• [Required action]
Answer these questions from the synthetic biology text, one line each:
(a) Which research areas does the abstract say synthetic biology is contributing to?
(b) In the mammalian AND gate, where are the unique RNAi target sites placed?
(c) In the edge detection system, which protein produces the pigment?

Synthetic biology: advancing biological frontiers by building synthetic systems

Abstract

Advances in synthetic biology are contributing to diverse research areas, from basic biology to biomanufacturing and disease therapy. We discuss the theoretical foundation, applications, and potential of this emerging field.

Figure 1

Synthetic circuits that perform diverse functions can be coupled to achieve higher-order responses. (a) Interlinked positive and negative feedback loops of different strengths drive an oscillatory response. Arabinose-responsive transcriptional activator (AraC) expression positively modulates gene expression and results in a positive feedback loop, whereas the isopropyl-β-D-thio-galactoside (IPTG)-responsive inhibitor of the lac promoter (LacI) inhibits expression and generates a negative feedback loop. The small-molecule inducers arabinose and IPTG modulate the strength of these feedback loops [42]. GFP, green fluorescent protein. (b) A mammalian AND gate composed of RNA interference (RNAi) target sites evaluates small interfering (si)RNA inputs. Unique RNAi target sites are placed in the 3' UTR of two lacI genes, and LacI regulates the expression of a fluorescent reporter, resulting in an AND logic evaluator for the siRNA inputs m1 and m2 [52]. YFP, yellow fluorescent protein. (c) Quorum-sensing circuitry allows population control. Cell density is broadcast by the diffusible small molecule acyl-homoserine lactone (AHL), which is synthesized by the enzyme LuxI (X). As cell density and AHL concentration increase, LuxR (R), a transcriptional regulator, binds AHL and initiates expression of a 'killer' gene (encoding CcdB, a lethal protein that targets the DNA gyrase complex), ultimately reducing the steady-state cell density [58]. (d) Interlinking positive and negative feedback loops with communication circuitry enables oscillation synchronization across a population of cells. Expression of R positively regulates expression of X, R, GFP, and AiiA (A), an enzyme that degrades AHL. As A increases in concentration, it degrades AHL and negatively modulates protein expression levels [62]. (e) Combining logic processing with communication circuitry enables a synthetic biological edge detection system. The expression of X and the transcriptional repressor cI (Y) is turned ON in cells in the dark region, where Y represses the expression of the pigment-producing protein (pigment: β-galactosidase, an enzyme that cleaves a substrate to produce a black pigment). However, diffusion of AHL synthesized by cells in the dark region activates R in cells at the edge of the light region (where Y is turned OFF), thus turning ON expression of pigment only in cells along this edge [63].

• [Supplied data]

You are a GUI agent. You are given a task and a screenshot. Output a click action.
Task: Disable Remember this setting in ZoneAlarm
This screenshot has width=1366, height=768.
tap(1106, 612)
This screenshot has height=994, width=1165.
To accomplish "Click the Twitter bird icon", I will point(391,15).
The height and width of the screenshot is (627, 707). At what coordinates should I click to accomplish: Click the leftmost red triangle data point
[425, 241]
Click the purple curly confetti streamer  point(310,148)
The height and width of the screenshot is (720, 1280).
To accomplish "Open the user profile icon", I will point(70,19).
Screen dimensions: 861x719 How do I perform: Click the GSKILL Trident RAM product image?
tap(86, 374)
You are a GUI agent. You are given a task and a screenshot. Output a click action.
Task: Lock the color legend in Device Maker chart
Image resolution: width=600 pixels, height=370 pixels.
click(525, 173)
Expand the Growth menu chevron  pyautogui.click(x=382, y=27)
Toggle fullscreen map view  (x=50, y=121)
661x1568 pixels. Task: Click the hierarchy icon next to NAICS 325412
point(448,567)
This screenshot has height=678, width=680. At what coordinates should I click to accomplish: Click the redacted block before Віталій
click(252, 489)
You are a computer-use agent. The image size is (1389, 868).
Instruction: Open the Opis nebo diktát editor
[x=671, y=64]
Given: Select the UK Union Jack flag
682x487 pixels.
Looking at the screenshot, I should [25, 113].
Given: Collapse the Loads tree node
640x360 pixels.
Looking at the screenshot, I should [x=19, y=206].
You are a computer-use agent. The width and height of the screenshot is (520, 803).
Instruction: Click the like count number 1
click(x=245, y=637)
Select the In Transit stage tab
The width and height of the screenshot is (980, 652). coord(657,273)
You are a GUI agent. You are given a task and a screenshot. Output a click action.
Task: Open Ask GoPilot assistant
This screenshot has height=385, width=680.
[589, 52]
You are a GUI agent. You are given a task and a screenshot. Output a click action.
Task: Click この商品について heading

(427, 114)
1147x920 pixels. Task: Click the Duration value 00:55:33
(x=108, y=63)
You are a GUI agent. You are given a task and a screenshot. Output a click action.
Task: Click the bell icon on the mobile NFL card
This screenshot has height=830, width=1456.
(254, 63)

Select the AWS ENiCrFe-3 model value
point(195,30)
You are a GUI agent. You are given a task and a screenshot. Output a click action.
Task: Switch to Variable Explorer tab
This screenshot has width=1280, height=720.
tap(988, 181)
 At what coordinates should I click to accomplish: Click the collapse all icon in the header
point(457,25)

• [Result of the exercise]
(a) Diverse research areas, from basic biology to biomanufacturing and disease therapy.
(b) In the 3' UTR of two lacI genes.
(c) β-galactosidase, an enzyme that cleaves a substrate to produce a black pigment.